Entries provided:
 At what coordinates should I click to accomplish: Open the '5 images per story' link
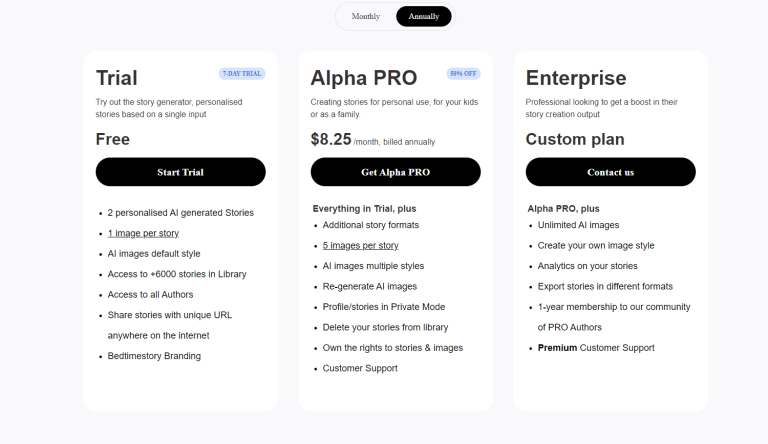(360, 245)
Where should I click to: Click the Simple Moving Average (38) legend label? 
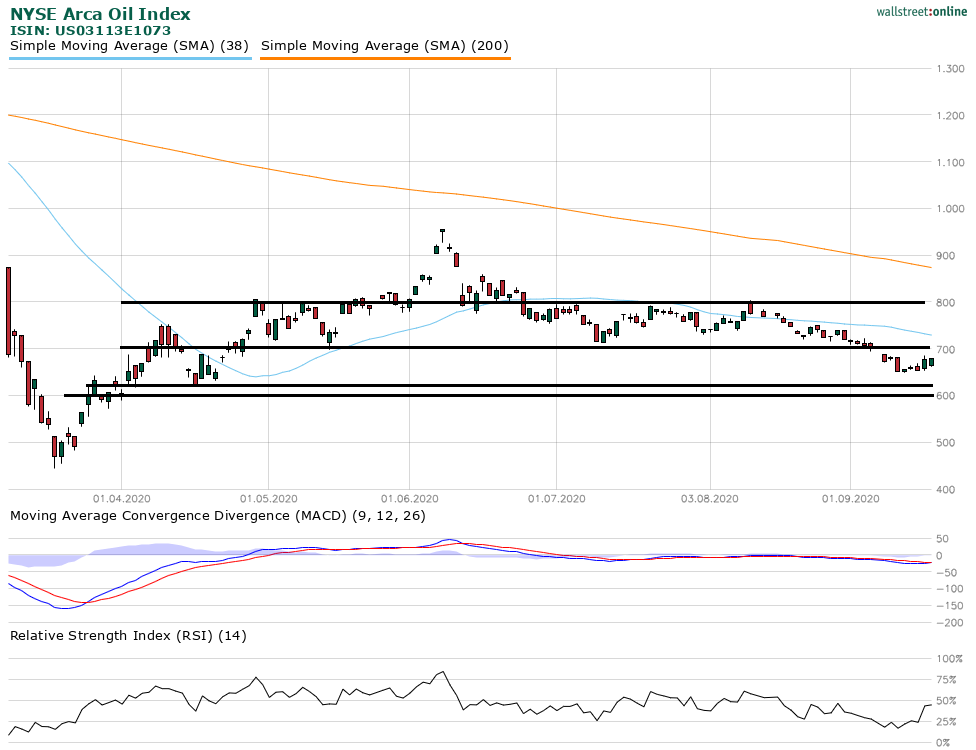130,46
--
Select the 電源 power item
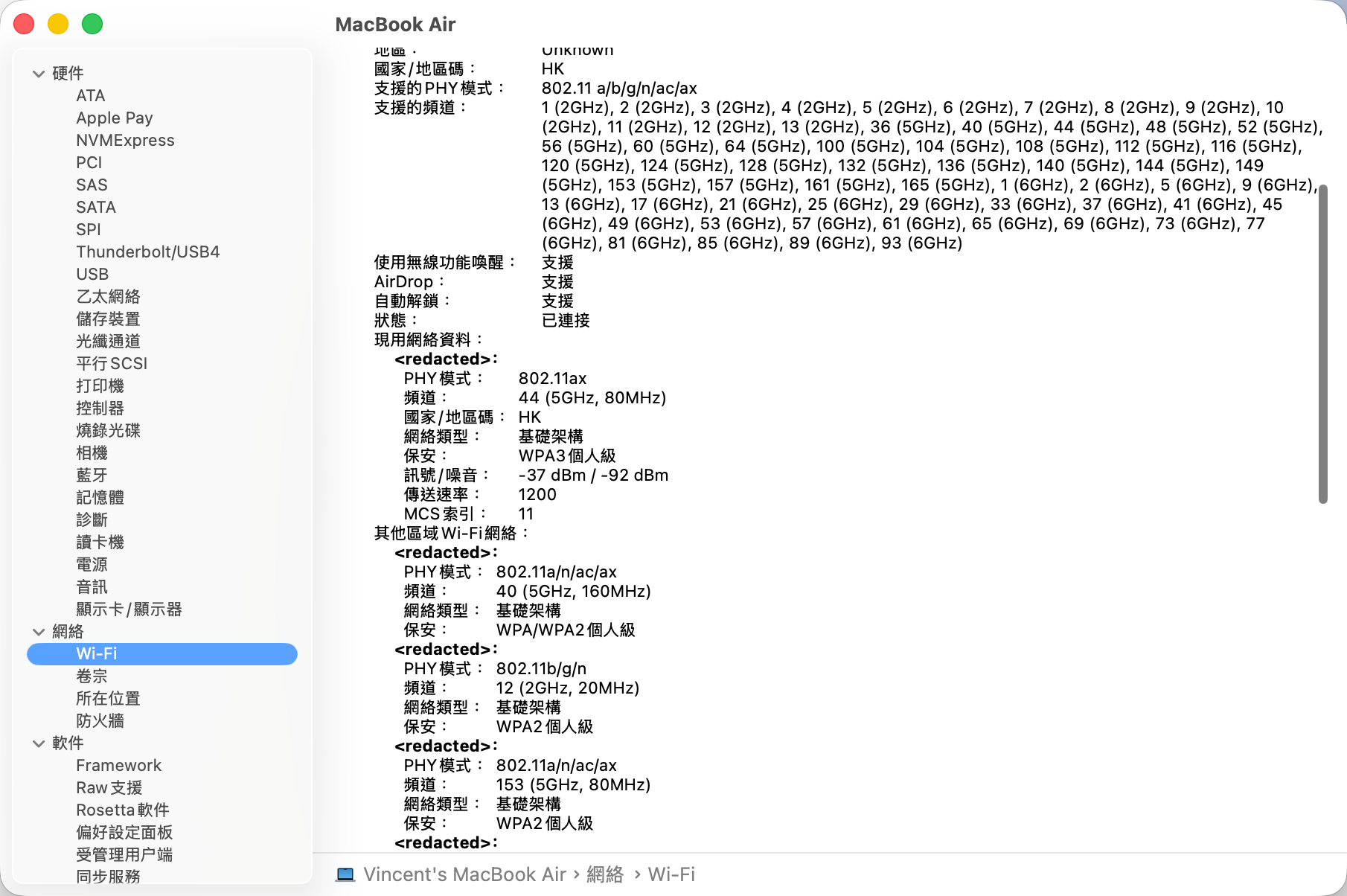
* * *
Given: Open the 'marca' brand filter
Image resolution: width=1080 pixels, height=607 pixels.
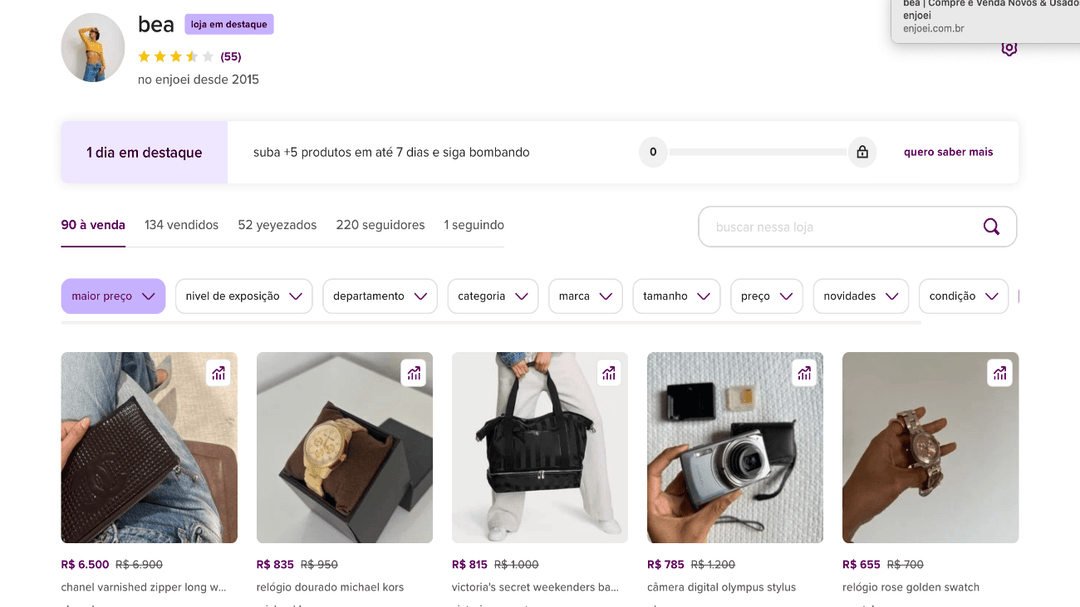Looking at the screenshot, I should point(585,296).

Requirements: Please format the part of the records that opens with the line containing "Given: Open the 'marca' brand filter" and closes with the line containing "Looking at the" as a two-column CSV with the headers instruction and response, one row per request, each value in a single quoted field with line breaks replaced by spaces. Leave the pictures out.

Response to this exercise:
instruction,response
"Given: Open the 'marca' brand filter Image resolution: width=1080 pixels, height=607 pixels.","Looking at the screenshot, I should point(585,296)."